Page extract:
....................

Books of the month: From John Grisham’s Camino Winds to Maria Reva’s Good Citizens Need Not Fear
Martin Chilton reviews five of May’s releases for our monthly book column
Covid-19 has been hard on many authors, with promotional events cancelled and publication dates delayed. On the bright side: a number of fine books are still coming out in May.
I am an Island (Doubleday) is an inspirational tale about leaving London to live on a remote island in the Scottish Hebrides. Tamsin Calidas discovers how to “recalibrate and find her compass” in a place of beauty and desolation. Although the immediacy of the coronavirus crisis may have postponed worries about global warming, there is melancholy food for thought in Alastair Bonnett’s The Age of Islands (Atlantic Books), including his analysis of why the gorgeous Isles of Scilly are in peril from rising sea levels.
Among the novels taking a reader further afield is Paul MM Cooper’s beguiling All Our Broken Idols (Bloomsbury), which is set in ancient Assyria and modern Iraq. Fran is the protagonist of Helen Fitzgerald’s compelling Ash Mountain (Orenda Books), which is about a single mother who returns to her Australian hometown to care for her dying father just as a terrible bush fire erupts. The cover image, taken by Rob Dixon in 2019, is an apocalyptic image of a little girl standing in a doorway gazing at a firestorm. Returning to a childhood home is also at the centre of Lesley Thomson’s creepy thriller Death of a Mermaid (Head of Zeus).

....................

Provided material:
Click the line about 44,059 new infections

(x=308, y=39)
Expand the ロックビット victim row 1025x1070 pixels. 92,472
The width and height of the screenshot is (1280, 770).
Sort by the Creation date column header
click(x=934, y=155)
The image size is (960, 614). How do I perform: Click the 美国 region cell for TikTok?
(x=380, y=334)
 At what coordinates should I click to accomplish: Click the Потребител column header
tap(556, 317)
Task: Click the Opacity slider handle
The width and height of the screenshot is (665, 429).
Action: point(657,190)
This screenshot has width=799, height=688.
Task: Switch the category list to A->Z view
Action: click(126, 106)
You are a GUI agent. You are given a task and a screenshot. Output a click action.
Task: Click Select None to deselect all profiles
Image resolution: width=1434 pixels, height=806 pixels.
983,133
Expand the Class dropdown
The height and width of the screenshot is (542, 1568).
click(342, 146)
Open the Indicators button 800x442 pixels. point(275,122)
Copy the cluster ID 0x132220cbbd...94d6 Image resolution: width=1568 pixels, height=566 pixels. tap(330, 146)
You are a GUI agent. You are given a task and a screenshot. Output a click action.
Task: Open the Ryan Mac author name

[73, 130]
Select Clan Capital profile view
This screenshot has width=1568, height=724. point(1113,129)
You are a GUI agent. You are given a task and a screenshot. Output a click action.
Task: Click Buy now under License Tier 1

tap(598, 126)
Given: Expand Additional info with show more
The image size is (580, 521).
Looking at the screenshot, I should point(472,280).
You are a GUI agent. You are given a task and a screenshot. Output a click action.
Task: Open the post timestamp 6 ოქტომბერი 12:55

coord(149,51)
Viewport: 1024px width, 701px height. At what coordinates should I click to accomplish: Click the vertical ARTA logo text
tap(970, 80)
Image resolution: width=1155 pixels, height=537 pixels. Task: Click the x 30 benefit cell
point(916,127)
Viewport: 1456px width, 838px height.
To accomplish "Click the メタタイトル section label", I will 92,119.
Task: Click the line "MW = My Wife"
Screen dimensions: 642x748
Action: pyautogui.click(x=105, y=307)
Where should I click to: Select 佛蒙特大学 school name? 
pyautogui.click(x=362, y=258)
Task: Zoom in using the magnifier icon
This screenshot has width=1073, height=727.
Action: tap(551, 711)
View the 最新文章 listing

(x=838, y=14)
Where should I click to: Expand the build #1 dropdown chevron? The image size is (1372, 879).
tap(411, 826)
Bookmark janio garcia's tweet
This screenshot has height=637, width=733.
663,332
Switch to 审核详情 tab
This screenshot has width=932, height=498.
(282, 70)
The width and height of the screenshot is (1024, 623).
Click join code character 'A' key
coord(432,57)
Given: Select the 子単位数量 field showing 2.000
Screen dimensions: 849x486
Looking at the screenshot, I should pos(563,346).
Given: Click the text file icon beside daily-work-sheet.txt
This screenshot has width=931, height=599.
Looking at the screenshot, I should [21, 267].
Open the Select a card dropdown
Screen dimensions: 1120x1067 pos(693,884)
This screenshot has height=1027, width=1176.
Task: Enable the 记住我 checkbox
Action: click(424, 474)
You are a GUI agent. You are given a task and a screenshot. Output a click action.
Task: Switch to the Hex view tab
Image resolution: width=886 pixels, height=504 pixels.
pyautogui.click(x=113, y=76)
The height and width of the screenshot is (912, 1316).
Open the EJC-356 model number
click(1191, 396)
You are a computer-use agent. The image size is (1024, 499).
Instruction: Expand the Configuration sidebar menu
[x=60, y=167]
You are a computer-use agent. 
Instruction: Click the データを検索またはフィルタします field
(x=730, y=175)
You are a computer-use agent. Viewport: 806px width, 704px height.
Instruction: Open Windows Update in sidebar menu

....................

Required tasks:
1 – Quote the books-of-the-month column word for word, beginning at the words "Books of the" and stopping after "out in May.".
2 – In the books-of-the-month column, who took the cover image of Ash Mountain, and in what year?

Solutions per task:
1 –
Books of the month: From John Grisham’s Camino Winds to Maria Reva’s Good Citizens Need Not Fear
Martin Chilton reviews five of May’s releases for our monthly book column
Covid-19 has been hard on many authors, with promotional events cancelled and publication dates delayed. On the bright side: a number of fine books are still coming out in May.

2 – Rob Dixon took it in 2019.